Hope Sob Medida utiliza espaços dentro de lojas de varejos, em forma de parceria. Foto: Divulgação
Hope Sob Medida utiliza espaços dentro de lojas de varejos, em forma de parceria. Foto: Divulgação
Que as lingeries deixaram de fazer parte apenas do imaginário íntimo das pessoas, isso é fato. O mercado está aberto a novidades e as empresas do setor sabem desse potencial. Uma das mais tradicionais, a Hope, resolveu apostar em um sistema de vendas até então inédito e criou, em 2011, o Hope Sob Medida, que utiliza espaços dentro de lojas de varejos, em forma de parceria, para vender a marca e crescer no mercado.

“A ideia é de estar presente em um espaço multimarcas e em lugares que não comportam shopping centers. Mobiliário, estoque e consultoria são todos padronizados e nas regiões com população inferior a 200 mil habitantes o empresário é o nosso representante exclusivo”, destaca Ronaldo Lopes, gerente da Hope Sob Medida. Segundo ele, o interessado investe em torno de R$ 2 mil no mobiliário do espaço .

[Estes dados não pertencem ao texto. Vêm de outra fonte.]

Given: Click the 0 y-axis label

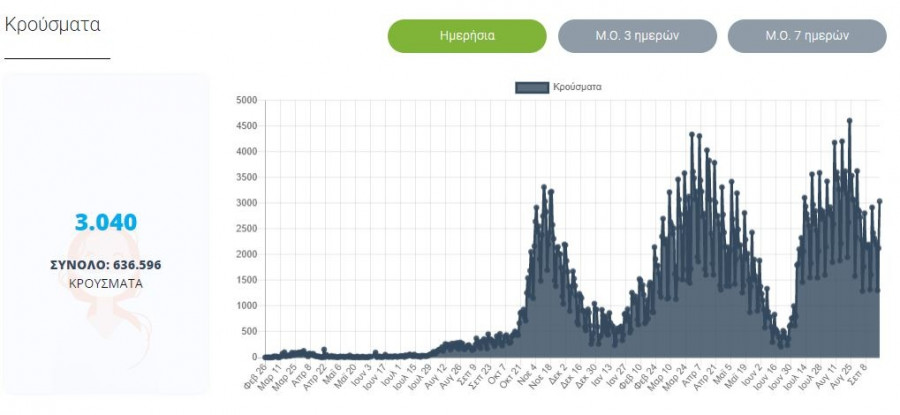Looking at the screenshot, I should pyautogui.click(x=254, y=357).
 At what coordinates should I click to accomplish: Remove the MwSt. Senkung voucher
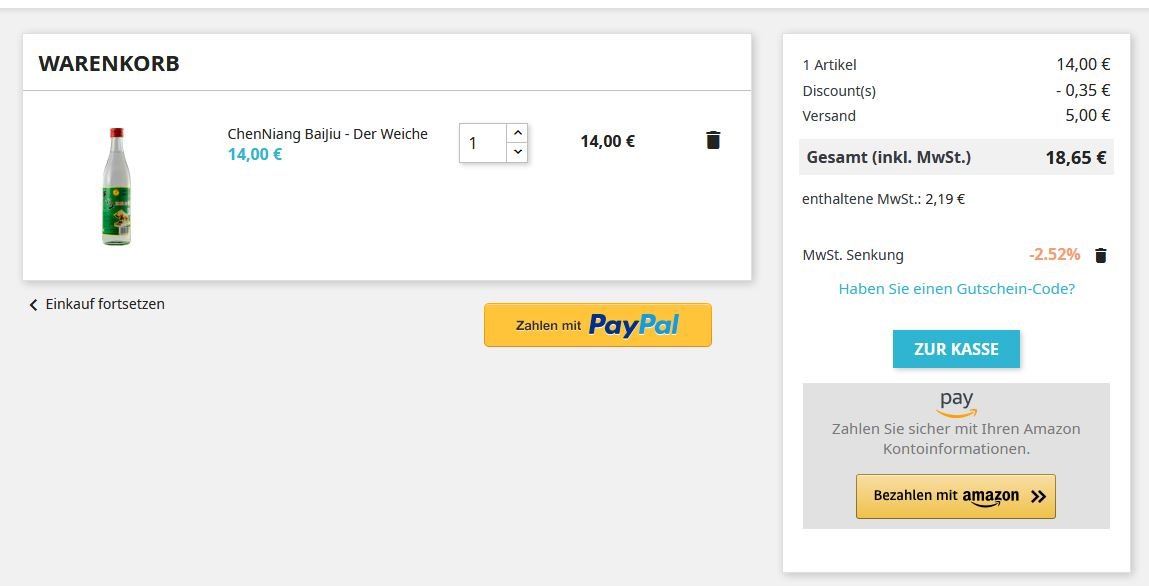coord(1101,255)

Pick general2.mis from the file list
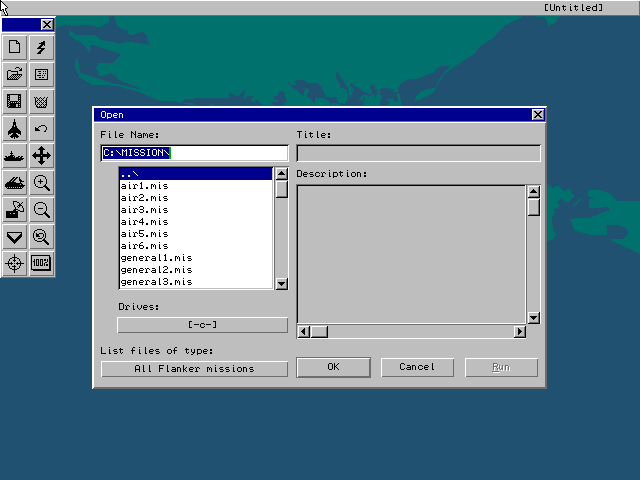[155, 270]
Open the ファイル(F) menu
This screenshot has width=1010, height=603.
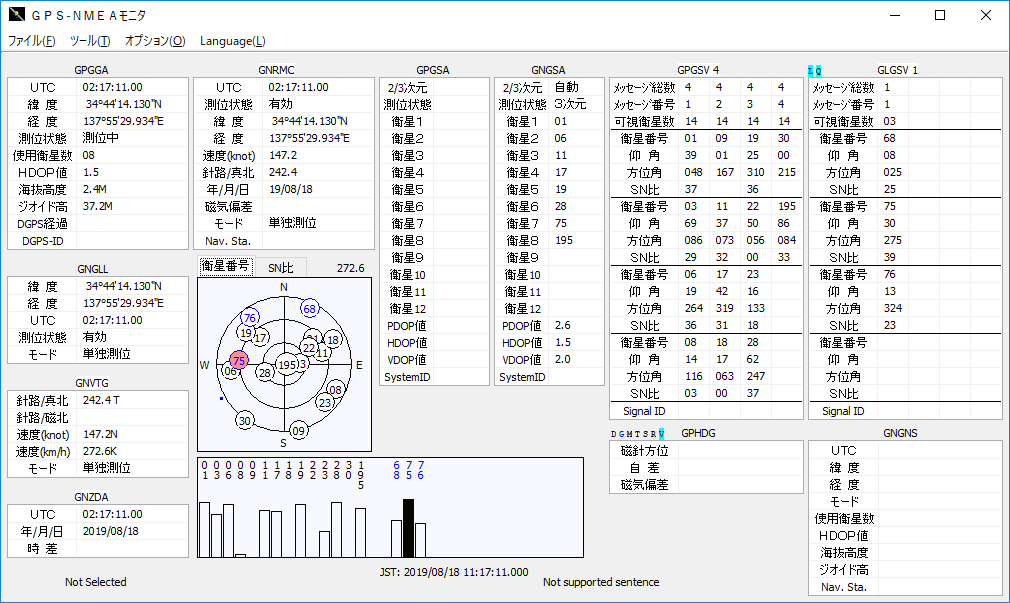coord(32,41)

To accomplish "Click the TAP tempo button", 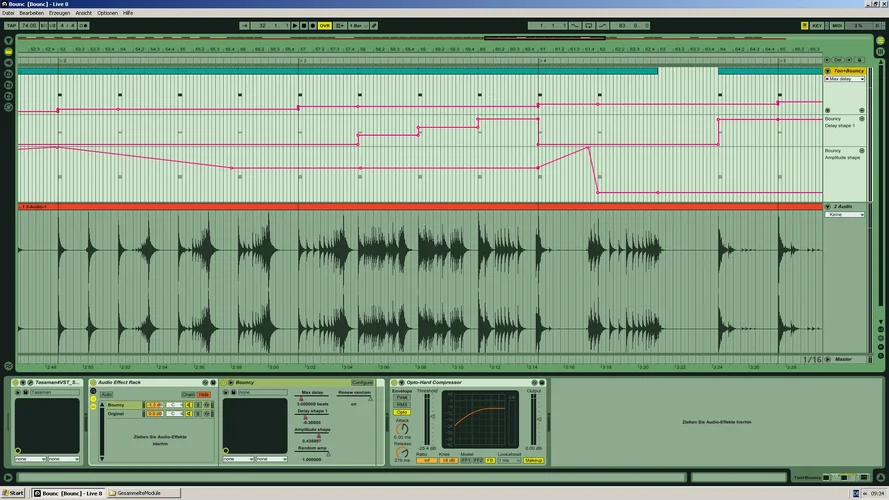I will point(11,25).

O projeto deu certo e este ano o Hope Sob Medida pretende dobrar a quantidade de espaços, atualmente em 220. No Nordeste são cerca de 30 pontos comerciais. “Antes, a mulher dependia do dinheiro do marido. Agora, mais independente, ela mudou o comportamento e cuida mais de si. As lingeries são parte desse universo”, completa.

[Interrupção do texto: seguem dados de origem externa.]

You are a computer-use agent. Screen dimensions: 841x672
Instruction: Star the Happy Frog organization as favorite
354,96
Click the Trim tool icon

Outra rede que surgiu no mercado aposta em promoções ousadas, iguais às peças que vende. É a Outlet Lingerie, que no Recife possui uma loja em Boa Viagem. A franquia comercializa as principais marcas do mercado de roupa íntima, mas a diferença está na proposta de venda: a loja recebe peças de coleções das marcas e as vende com descontos entre 30% e 70%. Além disso, cria uma promoção semanal para cada marca.

O negócio está agradando e, segundo Daniel Ventura, administrador da franquia, o ticket médio gasto pelos clientes é de R$ 130, entre calcinhas, sutiãs, cuecas e pijamas. “O público do Recife gosta de gastar com roupa íntima e o setor está se expandindo para todas as áreas do comércio e não apenas em lojas específicas”, atesta. Lembra do começo da reportagem? Agora, deixa o recalque de lado e confere com os próprios olhos a efervescência que as lingeries podem provocar em você. Seu bolso não vai achar ruim.